Your objective » Copy, from the listing, every line in which the string "computer" is present.

Entries shown »
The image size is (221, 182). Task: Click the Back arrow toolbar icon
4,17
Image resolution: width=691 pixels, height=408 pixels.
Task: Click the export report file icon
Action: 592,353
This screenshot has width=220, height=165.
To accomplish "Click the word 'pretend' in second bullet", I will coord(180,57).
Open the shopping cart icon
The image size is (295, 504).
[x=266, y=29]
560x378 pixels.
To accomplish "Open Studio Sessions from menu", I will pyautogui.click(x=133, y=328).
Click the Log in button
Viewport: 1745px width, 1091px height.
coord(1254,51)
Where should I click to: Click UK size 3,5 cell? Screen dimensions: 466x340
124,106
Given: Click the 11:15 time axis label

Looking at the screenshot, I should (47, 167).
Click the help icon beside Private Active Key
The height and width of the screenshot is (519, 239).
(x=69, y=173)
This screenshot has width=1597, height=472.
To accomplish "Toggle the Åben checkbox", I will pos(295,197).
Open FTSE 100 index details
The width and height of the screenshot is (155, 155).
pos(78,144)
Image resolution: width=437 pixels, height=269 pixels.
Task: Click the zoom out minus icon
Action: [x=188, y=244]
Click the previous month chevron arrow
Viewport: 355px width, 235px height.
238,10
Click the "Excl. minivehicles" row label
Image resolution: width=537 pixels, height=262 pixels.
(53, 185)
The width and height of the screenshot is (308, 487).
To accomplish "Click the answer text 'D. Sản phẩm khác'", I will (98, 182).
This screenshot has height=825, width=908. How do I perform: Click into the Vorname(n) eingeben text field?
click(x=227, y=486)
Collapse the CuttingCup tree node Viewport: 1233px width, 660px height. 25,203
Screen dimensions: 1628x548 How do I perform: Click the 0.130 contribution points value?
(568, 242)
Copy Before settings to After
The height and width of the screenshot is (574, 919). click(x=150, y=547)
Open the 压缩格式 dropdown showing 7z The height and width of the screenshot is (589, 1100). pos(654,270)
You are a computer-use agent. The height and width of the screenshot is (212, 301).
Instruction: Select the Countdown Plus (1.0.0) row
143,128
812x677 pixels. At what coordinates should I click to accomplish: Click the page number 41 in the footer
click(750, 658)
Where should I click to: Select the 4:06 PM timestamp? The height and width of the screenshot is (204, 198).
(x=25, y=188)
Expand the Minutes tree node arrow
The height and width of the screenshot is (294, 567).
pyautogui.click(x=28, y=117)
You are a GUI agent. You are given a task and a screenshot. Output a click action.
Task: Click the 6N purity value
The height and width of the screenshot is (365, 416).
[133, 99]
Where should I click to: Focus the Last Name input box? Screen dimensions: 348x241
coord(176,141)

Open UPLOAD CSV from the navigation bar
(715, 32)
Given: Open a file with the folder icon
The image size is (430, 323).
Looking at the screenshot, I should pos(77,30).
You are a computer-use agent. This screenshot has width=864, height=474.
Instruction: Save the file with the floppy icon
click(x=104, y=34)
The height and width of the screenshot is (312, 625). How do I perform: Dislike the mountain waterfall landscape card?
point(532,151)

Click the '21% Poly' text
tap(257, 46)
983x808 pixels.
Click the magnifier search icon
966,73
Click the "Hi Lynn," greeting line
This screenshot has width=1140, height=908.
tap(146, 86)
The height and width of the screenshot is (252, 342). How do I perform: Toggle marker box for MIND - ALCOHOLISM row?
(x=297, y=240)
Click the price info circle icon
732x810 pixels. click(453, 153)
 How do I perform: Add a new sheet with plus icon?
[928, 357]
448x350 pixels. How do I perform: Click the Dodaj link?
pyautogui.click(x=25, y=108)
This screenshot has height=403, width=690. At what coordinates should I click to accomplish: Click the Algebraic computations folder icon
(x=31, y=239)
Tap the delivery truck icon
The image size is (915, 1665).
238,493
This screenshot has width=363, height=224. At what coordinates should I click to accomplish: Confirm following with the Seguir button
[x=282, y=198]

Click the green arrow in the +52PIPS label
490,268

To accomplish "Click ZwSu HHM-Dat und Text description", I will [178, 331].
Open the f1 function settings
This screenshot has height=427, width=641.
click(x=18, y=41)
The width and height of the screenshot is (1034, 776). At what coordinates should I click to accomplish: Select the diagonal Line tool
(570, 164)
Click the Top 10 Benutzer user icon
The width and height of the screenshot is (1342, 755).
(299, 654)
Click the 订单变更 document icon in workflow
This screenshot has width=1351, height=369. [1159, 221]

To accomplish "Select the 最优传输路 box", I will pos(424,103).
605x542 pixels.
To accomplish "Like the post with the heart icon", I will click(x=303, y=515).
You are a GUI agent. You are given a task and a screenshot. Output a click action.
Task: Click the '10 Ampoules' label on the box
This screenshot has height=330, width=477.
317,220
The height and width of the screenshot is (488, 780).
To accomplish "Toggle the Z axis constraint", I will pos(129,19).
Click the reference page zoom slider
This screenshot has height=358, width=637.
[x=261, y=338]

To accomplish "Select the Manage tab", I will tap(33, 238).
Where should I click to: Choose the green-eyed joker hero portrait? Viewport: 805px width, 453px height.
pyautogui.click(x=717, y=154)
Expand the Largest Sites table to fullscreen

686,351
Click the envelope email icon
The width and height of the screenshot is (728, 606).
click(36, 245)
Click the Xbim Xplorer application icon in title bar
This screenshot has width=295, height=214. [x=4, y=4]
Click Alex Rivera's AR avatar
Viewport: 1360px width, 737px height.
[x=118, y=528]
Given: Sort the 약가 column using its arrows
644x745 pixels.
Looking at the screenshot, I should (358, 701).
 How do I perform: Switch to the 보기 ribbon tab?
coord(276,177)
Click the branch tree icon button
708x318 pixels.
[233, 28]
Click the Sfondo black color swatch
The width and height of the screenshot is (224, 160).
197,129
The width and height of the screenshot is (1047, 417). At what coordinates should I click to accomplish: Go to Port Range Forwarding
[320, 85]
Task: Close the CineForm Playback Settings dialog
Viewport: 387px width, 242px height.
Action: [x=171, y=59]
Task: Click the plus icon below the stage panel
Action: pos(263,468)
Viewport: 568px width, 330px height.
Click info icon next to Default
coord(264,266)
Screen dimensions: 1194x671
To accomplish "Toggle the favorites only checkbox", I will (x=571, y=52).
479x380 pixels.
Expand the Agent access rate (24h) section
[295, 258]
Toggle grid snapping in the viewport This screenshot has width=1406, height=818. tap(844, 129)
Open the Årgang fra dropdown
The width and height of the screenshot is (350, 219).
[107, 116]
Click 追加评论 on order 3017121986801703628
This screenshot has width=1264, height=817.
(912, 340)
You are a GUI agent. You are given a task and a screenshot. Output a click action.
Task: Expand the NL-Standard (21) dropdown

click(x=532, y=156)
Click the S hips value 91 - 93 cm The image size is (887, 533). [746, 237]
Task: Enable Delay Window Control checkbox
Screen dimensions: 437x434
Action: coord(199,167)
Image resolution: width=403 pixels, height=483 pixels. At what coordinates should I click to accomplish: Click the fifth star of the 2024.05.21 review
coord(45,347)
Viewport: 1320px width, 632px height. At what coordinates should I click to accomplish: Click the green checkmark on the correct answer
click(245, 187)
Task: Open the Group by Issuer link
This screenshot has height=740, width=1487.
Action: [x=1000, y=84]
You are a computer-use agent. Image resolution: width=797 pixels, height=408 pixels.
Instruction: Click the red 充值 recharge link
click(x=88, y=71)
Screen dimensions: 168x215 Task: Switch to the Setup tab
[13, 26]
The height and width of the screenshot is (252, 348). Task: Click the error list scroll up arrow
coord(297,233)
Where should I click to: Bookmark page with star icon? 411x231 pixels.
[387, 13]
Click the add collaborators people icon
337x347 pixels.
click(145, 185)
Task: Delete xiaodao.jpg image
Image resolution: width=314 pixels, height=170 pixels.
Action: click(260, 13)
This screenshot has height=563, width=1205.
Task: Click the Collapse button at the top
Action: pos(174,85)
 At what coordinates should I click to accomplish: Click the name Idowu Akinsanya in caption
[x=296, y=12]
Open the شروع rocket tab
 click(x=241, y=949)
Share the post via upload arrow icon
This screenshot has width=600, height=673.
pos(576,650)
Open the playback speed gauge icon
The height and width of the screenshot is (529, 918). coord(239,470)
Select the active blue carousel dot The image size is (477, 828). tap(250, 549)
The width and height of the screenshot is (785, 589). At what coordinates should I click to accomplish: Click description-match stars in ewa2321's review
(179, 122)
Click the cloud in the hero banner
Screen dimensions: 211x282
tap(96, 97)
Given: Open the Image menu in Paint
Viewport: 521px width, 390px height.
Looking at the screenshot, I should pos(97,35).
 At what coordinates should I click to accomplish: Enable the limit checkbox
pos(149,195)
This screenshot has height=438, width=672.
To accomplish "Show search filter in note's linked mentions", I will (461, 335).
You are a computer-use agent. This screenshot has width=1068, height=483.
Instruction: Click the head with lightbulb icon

Answer to the problem »
You are a computer-use agent. The height and width of the screenshot is (212, 301).
You are a computer-use agent. This screenshot has width=864, height=474.
You are a computer-use agent. Image resolution: width=797 pixels, height=408 pixels.
You are a computer-use agent. This screenshot has width=1068, height=483.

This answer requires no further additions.